En este ambiente con reliquias por medio, el gurú Iglesias ha intentado desacreditar al “osado” Jefe de Estado de España por su “indiscutible gesto político” contra “un símbolo de la libertad latinoamericana”, aunque es por todos sabido --en primero de ciencias políticas también--. que sólo el himno, el escudo y la bandera son los símbolos reconocidos de cada país, y pese a que sus íntimos amigos -progresindepes- les encante quemar los de otros. Lástima, pero este debate populista sobre las posaderas de un rey apenas ha trascendido en Colombia. Allí la polémica se ha centrado en si el presidente saliente, Iván Duque, estuvo acertado o no al negarle a Petro el uso o abuso de la presunta espada de un militar tan idolatrado como criticado.

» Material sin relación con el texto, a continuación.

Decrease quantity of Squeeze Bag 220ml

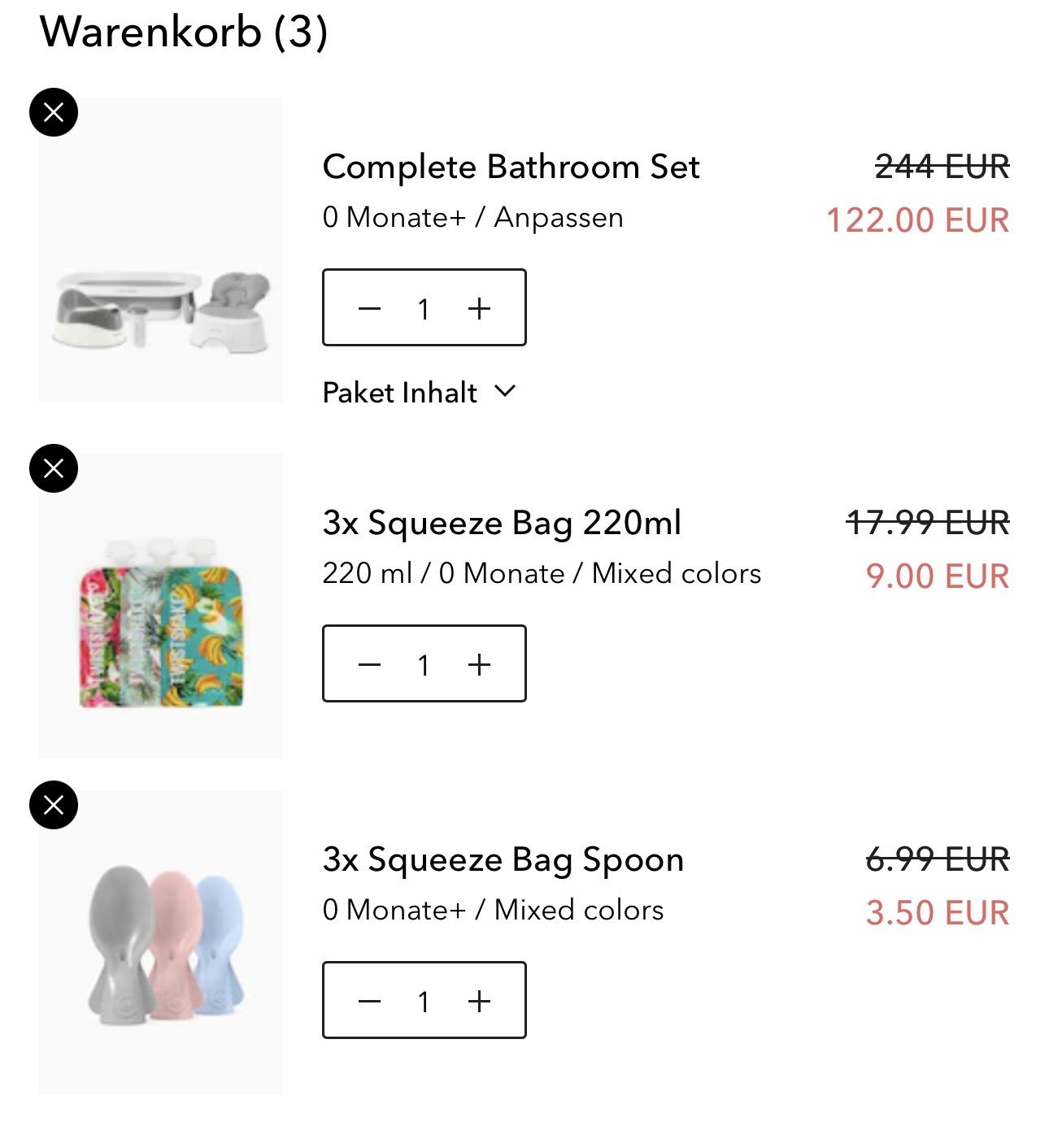coord(370,664)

Recientemente, algunos historiadores --académicos o no-- han calificado en un sentido u otro el perfil de Bolívar. Es conocida la tesis tremendista del colombiano Pablo Victoria, en su libro El terror bolivariano (2019), sobre la crueldad clasista y genética del libertador. Al parecer, su brutalidad asesina, su hispanofobia y su racismo hacia indios y negros le venía de familia, especialmente de su padre, un potentado explotador y violador. Pero no sólo la derecha historiográfica ha arremetido contra Bolívar, el izquierdista nicaragüense Augusto Zamora ha dejado bien claro en su lúcido y valiente ensayo Malditos libertadores (2020) que “necesitamos bajar a los libertadores de sus inmerecidos pedestales. Solo así podremos desnudar de raíz lo que fueron y significaron los mal llamados procesos de independencia, que solo lo fueron formales. La profundidad del daño causado por las castas oligárquicas que tomaron el poder (y a las que pertenecían los supuestos libertadores) ha sido tal, que nuestros pueblos y países siguen pagando por ello”.

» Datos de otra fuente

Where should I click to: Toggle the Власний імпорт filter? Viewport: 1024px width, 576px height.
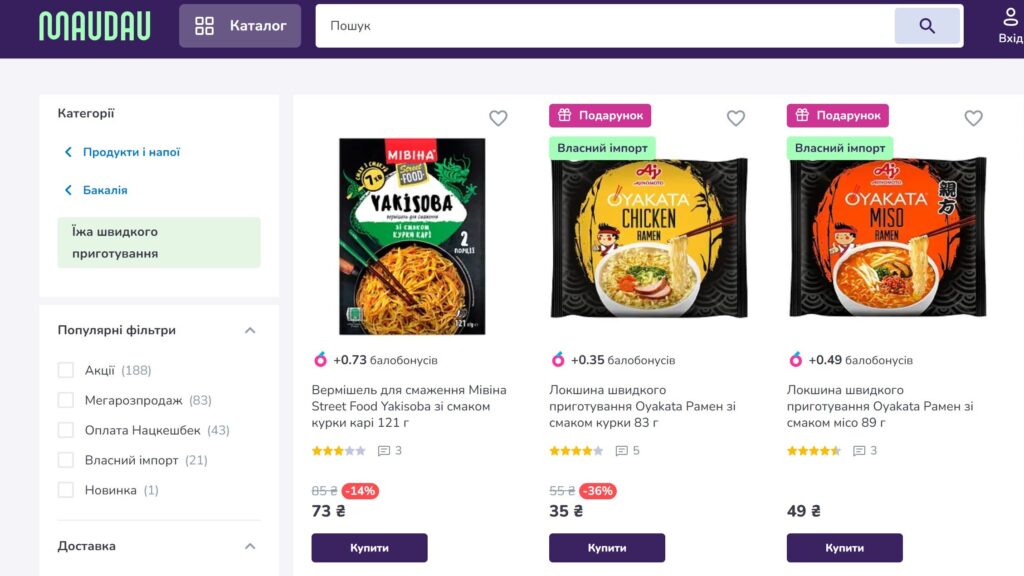(x=66, y=460)
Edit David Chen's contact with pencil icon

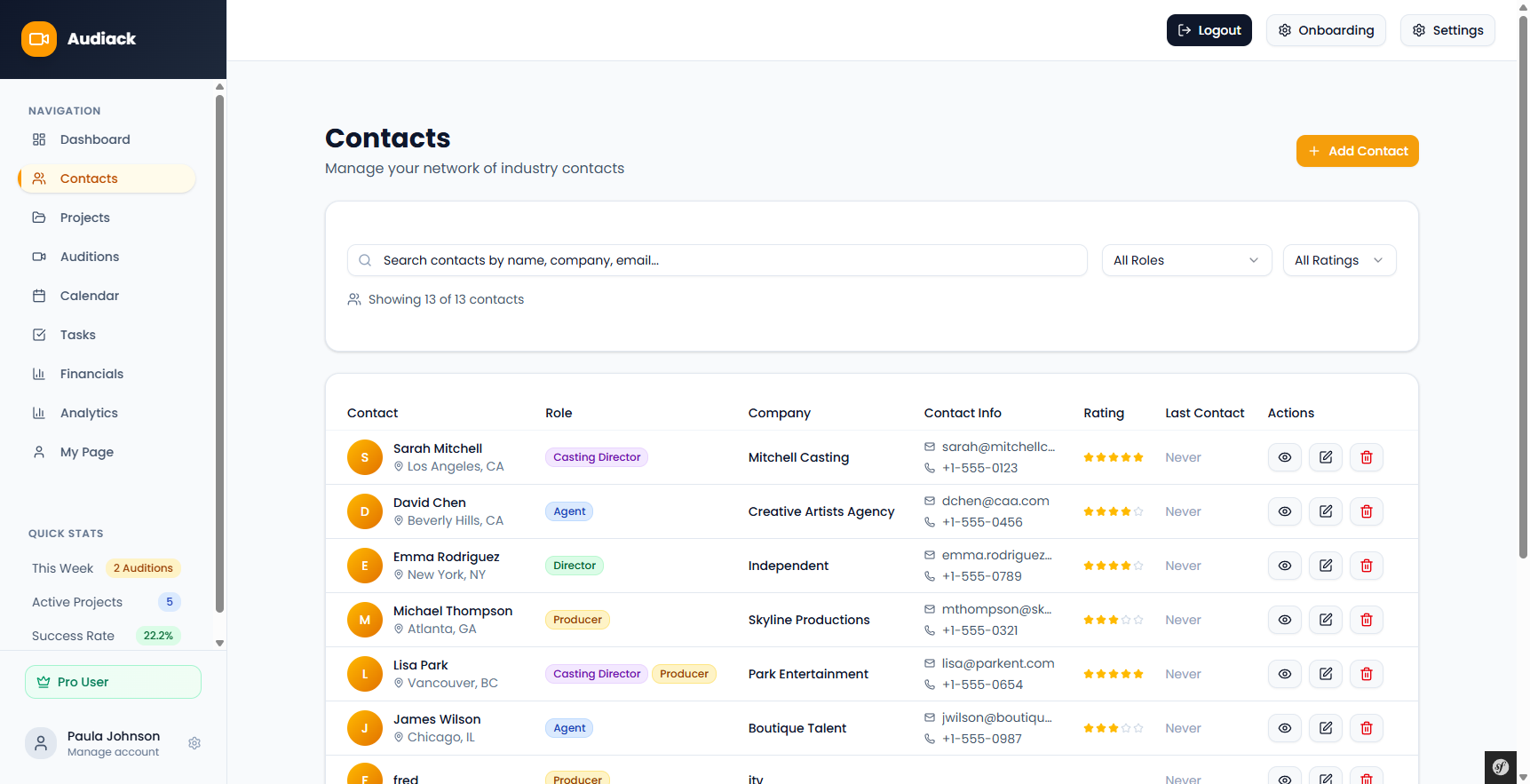coord(1325,511)
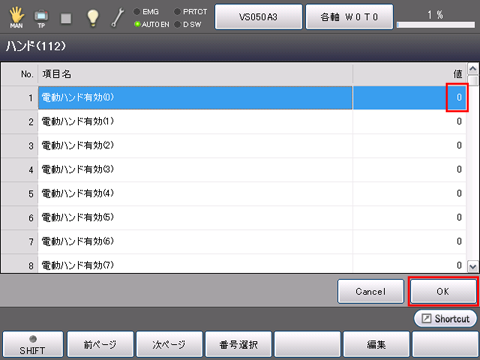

En realidad, no hay nada nuevo. Hace ya años el norteamericano David S. Landes, en su obra La riqueza y la pobreza de las naciones (1998), resumió muy bien cuáles fueron las circunstancias en que se dio la independencia latinoamericana: “no procedió de la ideología colonial ni de la iniciativa política, sino de las carencias y los reveses de España (y Portugal) en casa (…) les cayó del cielo, sorprendiendo a las entidades informes, rudimentarias, que solo pretendían cambiar de amo”.

Carlos Malamud, en El sueño de Bolívar y la manipulación bolivariana (2021), ha diseccionado magistralmente la invención y abuso del proyecto bolivariano de una América integrada que, paradójicamente, convive con un Bolívar fundador de los nacionalismos de las diferentes repúblicas. Dicho de manera coloquial, el libertador, convertido ya en un semidios, se usa hoy día para un roto y un descosido. Y así se alcanza tal punto de ridiculez nacionalista que, como recuerda Zamora, en Colombia se da un caso evidente de esquizofrenia histórica. Al mismo tiempo que se considera a Simón Bolívar padre de la patria, también se hace lo propio con su mayor enemigo y fundador de Colombia, Francisco de Paula Santander, quien incluso participó en un complot para asesinar al primero.

En fin, ¿es posible que Gustavo Petro no haya leído nada de historia? Lamentablemente se ha de concluir que la apología sentimental y maniquea que hizo de la espada confirma su ignorancia, al denominarla “la espada libertaria de Bolívar” [sic]. Hasta ahora nadie había considerado que el personaje en cuestión fuese anarquista, pero si Petro lo dice no hay más que esperar a que Iglesias y Monedero sentencien tal interpretación, y que continúe el circo y la orquesta siga tocando.